An analysis of seven international trials found on Wednesday, August 2, found that treating critically ill COVID-19 patients with corticosteroid drugs reduces the risk of death by 20%. This has prompted the World Health Organisation (WHO) to update its advice on treatment.
The analysis pooled data from separate trials of low dose hydrocortisone, dexamethasone and methylprednisolone.
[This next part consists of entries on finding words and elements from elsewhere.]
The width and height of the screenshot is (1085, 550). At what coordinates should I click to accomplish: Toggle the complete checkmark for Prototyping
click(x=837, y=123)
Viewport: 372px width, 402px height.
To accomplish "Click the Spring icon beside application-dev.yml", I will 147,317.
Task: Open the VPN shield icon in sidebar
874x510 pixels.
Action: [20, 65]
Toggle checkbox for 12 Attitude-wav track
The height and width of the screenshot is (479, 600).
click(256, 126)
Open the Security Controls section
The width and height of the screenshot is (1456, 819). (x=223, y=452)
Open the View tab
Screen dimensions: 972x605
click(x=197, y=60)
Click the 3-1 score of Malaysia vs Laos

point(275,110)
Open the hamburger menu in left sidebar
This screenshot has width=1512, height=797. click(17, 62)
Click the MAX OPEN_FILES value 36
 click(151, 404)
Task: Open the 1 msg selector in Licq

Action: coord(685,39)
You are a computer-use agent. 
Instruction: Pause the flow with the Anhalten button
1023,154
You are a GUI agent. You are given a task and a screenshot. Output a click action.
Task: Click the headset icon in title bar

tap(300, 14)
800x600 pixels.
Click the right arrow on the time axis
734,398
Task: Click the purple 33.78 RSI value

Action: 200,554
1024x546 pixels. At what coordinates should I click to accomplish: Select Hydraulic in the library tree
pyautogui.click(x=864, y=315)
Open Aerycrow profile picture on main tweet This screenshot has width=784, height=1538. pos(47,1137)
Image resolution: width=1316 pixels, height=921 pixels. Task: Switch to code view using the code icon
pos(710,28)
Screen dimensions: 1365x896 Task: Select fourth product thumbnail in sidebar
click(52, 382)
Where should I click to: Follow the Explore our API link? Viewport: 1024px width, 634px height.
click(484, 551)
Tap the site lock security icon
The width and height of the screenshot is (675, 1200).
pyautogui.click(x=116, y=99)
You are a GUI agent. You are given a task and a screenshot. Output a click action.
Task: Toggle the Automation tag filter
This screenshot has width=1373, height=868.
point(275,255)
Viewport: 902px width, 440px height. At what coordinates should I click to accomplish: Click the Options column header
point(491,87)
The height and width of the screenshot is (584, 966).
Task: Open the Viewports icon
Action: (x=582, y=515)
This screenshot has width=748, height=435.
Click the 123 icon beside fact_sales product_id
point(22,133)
As per the analysis, steroids can improve survival rates of COVID-19 patients whose health demands that they be put in intensive care in hospital.
"This is equivalent to around 68% of (the sickest COVID-19) patients surviving after treatment with corticosteroids, compared to around 60% surviving in the absence of corticosteroids," the researchers said in a statement.
According to Janet Diaz, the WHO's clinical care lead, they have updated their advice to include a "strong recommendation" for use of steroids in patients who are suffering from severe coronavirus infection.
"The evidence shows that if you give corticosteroids ...(there are) 87 fewer deaths per 1,000 patients," she told a WHO social media live event. "Those are lives ... saved."
"Steroids are a cheap and readily available medication, and our analysis has confirmed that they are effective in reducing deaths amongst the people most severely affected by COVID-19," Jonathan Sterne, a professor of medical statistics and epidemiology at Britain's Bristol University who worked on the analysis, told the briefing.
The trials were conducted by researchers in Britain, Brazil, Canada, China, France, Spain, and the United States, NDTV reported. The findings were published in the Journal of the American Medical Association.
"These results are clear, and instantly usable in clinical practice," said Martin Landray, a professor of medicine and epidemiology at the University of Oxford, who was a key part of the analysis. "Among critically ill patients with COVID-19, low-dose corticosteroids ... significantly reduce the risk of death."
Researchers found that the benefit was shown whether or not the patients were put on ventilation when their treatment began. The WHO's guidelines would be immediately updated to reflect the fresh results.